Bruce Thorson-USA TODAY Sports

Mississippi State sophomore catcher Gavin Collins burst onto the scene in his first year on campus, becoming the first catcher in school history to earn All-SEC Freshman honors.

The Lake Forest, CA native started 42 games last season behind the plate, making the most of every opportunity. While he struggled at times defensively, he more than made up for it with his bat.

Collins hit .304 for the season with 19 RBIs, eight doubles, and a home run. He was tops on the team in SEC play with a .456 slugging percentage. His average was .324 over the span of those 30 games.

Even with all of that, possibly the feat that made him a fan favorite among MSU baseball fans came on April 12th. In front of the largest crowd ever to attend a college baseball game, Collins delivered a walk-off single in the bottom of the 10th inning to defeat rival Ole Miss. It finished off a four-run inning and an amazing comeback that Bulldog fans won't forget for a long time.

After that stellar 2014 season, expectations couldn't have been any higher coming into Collins' sophomore campaign. Fans will have to wait longer than expected to see if he can meet those expectations after Collins suffered a hand injury that will keep him out at least three to five weeks.

Replacing your starting catcher is never an easy task, especially when he was an All-SEC Freshman. There's no mistaking what Collins' presence meant to the team last season. The Bulldogs' record was 22-4 in games where Collins recorded a hit.

John Cohen said that Collins has the potential to be not only one of the best catchers in the SEC, but the entire country.

Whether they were prepared for it or not, replacing him is exactly what they will have to do come opening day. The two options that Cohen has to use in place of Collins have very little experience.

Senior Cody Walker only played in 18 games last season, appearing at the plate just 27 times. He hit at a .222 clip and drove in five runs. Like Collins, Walker also had a walk-off RBI, his coming against Tennessee.

The other catcher that will split duties with Walker during Collins' absence is junior college transfer Josh Lovelady. He hit .360 his freshman year at Shelton State before breaking his jaw as a sophomore. Lovelady stood out in fall practice with his ability to block balls in the dirt.

As cut and dry as it is for most other positions, the battle for the catcher spot will come down to more than who can hit and defend the best. John Cohen and pitching coach Butch Thompson have always wanted catchers who can call the right pitches at the right times and keep pitchers in a rhythm.

Much like a quarterback and wide receiver in football, chemistry is one of the most important elements when it comes to pitchers and catchers.

That's where Walker likely has the upper hand in the competition. He's been with these pitchers for two years now, and although he's played in few games, he at least has gotten his feet wet.

As young as the Bulldog pitching staff is, a catcher who has been in the system and knows the grind of this level of baseball will be crucial to their development.

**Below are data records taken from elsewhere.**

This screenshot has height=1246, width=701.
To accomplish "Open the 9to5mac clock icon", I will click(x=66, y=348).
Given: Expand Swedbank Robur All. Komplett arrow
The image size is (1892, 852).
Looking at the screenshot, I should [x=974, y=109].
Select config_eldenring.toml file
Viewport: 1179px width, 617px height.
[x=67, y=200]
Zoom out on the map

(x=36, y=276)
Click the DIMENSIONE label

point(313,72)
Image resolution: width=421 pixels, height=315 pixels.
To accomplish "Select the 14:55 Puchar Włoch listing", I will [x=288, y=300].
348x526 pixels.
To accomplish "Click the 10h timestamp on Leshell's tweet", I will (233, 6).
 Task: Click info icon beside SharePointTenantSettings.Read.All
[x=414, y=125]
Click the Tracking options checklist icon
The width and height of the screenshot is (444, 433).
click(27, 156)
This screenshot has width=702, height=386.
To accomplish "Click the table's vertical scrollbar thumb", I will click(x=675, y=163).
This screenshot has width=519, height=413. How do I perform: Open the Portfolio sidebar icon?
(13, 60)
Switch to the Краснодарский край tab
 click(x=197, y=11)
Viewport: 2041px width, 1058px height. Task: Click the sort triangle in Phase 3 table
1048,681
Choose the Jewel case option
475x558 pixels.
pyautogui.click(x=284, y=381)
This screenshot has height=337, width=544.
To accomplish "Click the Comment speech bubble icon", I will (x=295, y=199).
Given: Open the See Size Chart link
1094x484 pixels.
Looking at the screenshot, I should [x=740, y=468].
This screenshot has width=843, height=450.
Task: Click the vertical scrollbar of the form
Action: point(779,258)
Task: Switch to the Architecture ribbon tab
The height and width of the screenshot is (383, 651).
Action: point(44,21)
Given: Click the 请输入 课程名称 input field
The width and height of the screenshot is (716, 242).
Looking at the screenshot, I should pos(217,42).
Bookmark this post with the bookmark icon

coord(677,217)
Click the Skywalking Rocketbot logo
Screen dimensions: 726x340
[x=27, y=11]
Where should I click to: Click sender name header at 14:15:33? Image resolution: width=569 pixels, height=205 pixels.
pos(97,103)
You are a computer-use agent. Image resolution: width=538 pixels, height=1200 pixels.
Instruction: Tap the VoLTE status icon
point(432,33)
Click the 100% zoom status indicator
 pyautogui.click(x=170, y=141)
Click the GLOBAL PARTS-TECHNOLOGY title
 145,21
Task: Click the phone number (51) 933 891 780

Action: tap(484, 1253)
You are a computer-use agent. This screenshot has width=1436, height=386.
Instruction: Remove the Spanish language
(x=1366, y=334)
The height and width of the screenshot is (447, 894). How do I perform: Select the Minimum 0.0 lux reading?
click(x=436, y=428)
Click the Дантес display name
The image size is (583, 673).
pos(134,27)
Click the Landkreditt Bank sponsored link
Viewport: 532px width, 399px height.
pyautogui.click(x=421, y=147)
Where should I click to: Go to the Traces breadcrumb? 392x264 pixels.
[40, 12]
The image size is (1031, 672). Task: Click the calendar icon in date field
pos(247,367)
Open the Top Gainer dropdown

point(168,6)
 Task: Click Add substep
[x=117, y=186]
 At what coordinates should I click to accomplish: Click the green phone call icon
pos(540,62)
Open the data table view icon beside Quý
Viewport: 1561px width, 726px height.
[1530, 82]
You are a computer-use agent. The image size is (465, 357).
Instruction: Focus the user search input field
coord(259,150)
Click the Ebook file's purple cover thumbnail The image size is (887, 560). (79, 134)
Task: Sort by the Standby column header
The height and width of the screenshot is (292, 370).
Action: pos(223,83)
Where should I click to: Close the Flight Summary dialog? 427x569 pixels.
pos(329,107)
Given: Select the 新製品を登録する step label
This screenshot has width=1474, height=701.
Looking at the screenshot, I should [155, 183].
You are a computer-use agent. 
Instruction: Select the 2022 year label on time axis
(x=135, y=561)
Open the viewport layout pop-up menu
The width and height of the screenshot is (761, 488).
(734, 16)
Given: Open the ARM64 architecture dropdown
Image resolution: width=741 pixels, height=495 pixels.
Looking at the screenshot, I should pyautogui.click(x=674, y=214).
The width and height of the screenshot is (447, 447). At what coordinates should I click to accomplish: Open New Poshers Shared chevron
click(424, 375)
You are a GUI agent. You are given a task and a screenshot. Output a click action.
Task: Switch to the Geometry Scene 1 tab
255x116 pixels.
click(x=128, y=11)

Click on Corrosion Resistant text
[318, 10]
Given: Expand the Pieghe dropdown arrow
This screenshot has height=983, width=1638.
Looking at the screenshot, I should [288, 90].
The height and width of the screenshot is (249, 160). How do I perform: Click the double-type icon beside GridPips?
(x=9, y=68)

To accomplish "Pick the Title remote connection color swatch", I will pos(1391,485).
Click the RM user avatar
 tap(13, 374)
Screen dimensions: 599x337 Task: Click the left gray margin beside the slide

This marks the second year in a row the Bulldogs will have question marks at catcher going into opening day. Last year, Collins, Walker, Daniel Garner, and Zack Randolph all had zero experience at the Division 1 level before the start of the season.

Garner and Randolph are no longer on the team, so the injury to Collins assures the starting spot will go to either Walker or Lovelady, at least until Collins is healthy. Hopefully one or both of them can emerge as a surprise player, much like Nick Ammirati did when Mitch Slauter was injured in 2013.

The situation is not ideal. You never want to lose one of the best offensive players on your team, even for a few weeks. But when it's all said and done, you will have an eager Gavin Collins ready to terrorize opposing pitchers and two players behind him who will be more than ready to step in when their name is called on in SEC play.